#### ABOUT THIS EXERCISE
Reproduce nothing but the lines from the one containing "Set Dormitor Rocker" to the end of the records below, each exactly as written.

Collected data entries
........

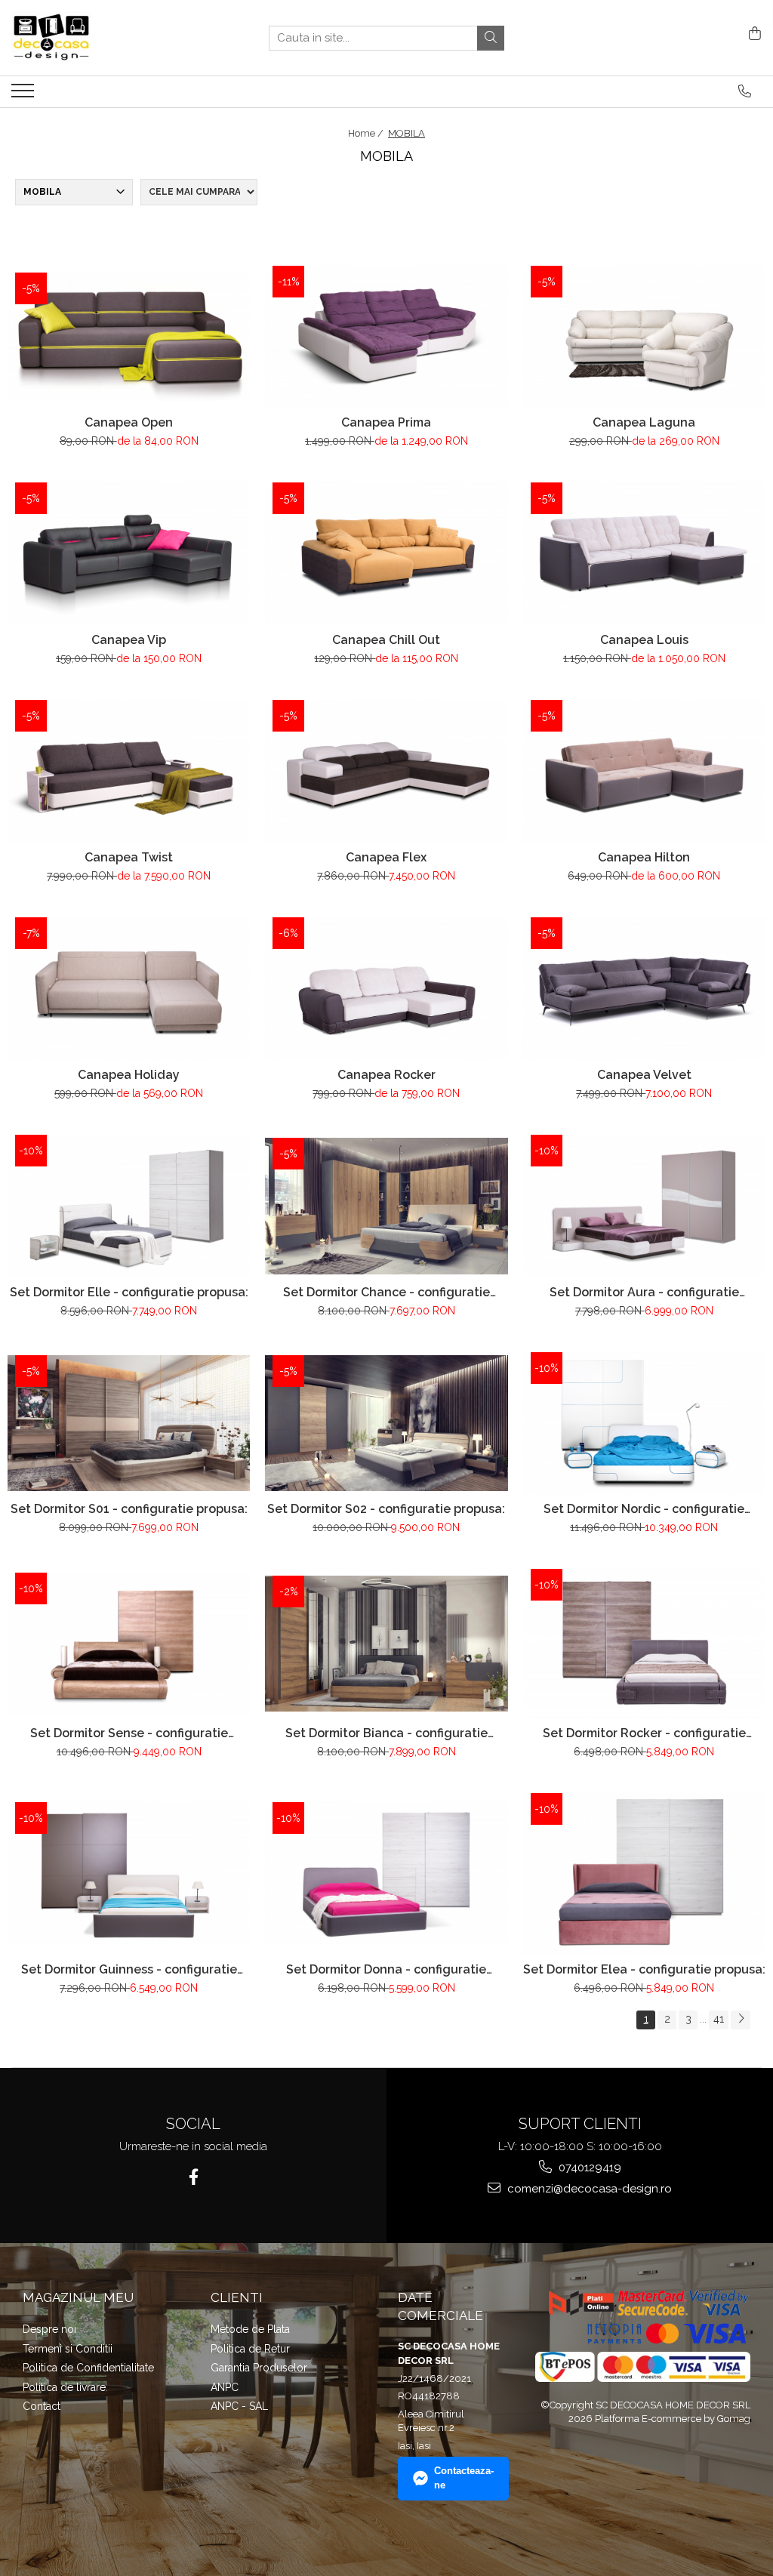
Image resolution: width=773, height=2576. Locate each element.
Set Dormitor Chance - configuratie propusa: (386, 1292)
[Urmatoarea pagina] (740, 2020)
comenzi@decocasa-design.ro (588, 2188)
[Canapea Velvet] (644, 988)
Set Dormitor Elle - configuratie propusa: (129, 1292)
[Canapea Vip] (129, 553)
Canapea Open (129, 422)
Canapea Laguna (644, 422)
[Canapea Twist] (129, 771)
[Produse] (24, 95)
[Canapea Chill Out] (386, 553)
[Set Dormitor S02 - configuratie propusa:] (386, 1423)
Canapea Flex (386, 857)
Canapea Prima (386, 422)
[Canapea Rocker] (386, 988)
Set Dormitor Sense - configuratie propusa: (129, 1733)
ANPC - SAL (239, 2406)
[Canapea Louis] (644, 553)
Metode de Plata (250, 2329)
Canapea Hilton (644, 857)
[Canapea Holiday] (129, 988)
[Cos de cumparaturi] (752, 34)
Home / (367, 133)
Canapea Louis (644, 640)
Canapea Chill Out (386, 640)
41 (718, 2019)
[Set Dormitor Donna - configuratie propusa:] (386, 1873)
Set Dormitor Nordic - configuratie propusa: (644, 1509)
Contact (41, 2406)
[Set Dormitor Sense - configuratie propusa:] (129, 1644)
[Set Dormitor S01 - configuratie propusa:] (129, 1423)
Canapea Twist (129, 857)
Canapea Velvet (644, 1075)
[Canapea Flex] (386, 771)
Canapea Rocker (386, 1075)
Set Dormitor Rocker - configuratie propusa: (644, 1733)
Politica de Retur (250, 2349)
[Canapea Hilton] (644, 771)
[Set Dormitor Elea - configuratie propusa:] (644, 1874)
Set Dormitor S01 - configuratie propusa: (129, 1509)
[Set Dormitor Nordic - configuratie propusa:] (644, 1423)
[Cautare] (490, 38)
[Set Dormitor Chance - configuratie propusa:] (386, 1206)
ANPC (225, 2387)
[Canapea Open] (129, 337)
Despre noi (49, 2329)
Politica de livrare (64, 2387)
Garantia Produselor (259, 2368)
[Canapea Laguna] (644, 337)
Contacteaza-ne (464, 2478)
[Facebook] (193, 2177)
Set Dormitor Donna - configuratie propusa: (386, 1969)
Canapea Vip (128, 640)
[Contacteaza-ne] (745, 91)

........

#### SOLVED PROBLEM
Set Dormitor Rocker - configuratie propusa: (644, 1733)
Politica de Retur (250, 2349)
[Canapea Hilton] (644, 771)
[Set Dormitor Elea - configuratie propusa:] (644, 1874)
Set Dormitor S01 - configuratie propusa: (129, 1509)
[Set Dormitor Nordic - configuratie propusa:] (644, 1423)
[Cautare] (490, 38)
[Set Dormitor Chance - configuratie propusa:] (386, 1206)
ANPC (225, 2387)
[Canapea Open] (129, 337)
Despre noi (49, 2329)
Politica de livrare (64, 2387)
Garantia Produselor (259, 2368)
[Canapea Laguna] (644, 337)
Contacteaza-ne (464, 2478)
[Facebook] (193, 2177)
Set Dormitor Donna - configuratie propusa: (386, 1969)
Canapea Vip (128, 640)
[Contacteaza-ne] (745, 91)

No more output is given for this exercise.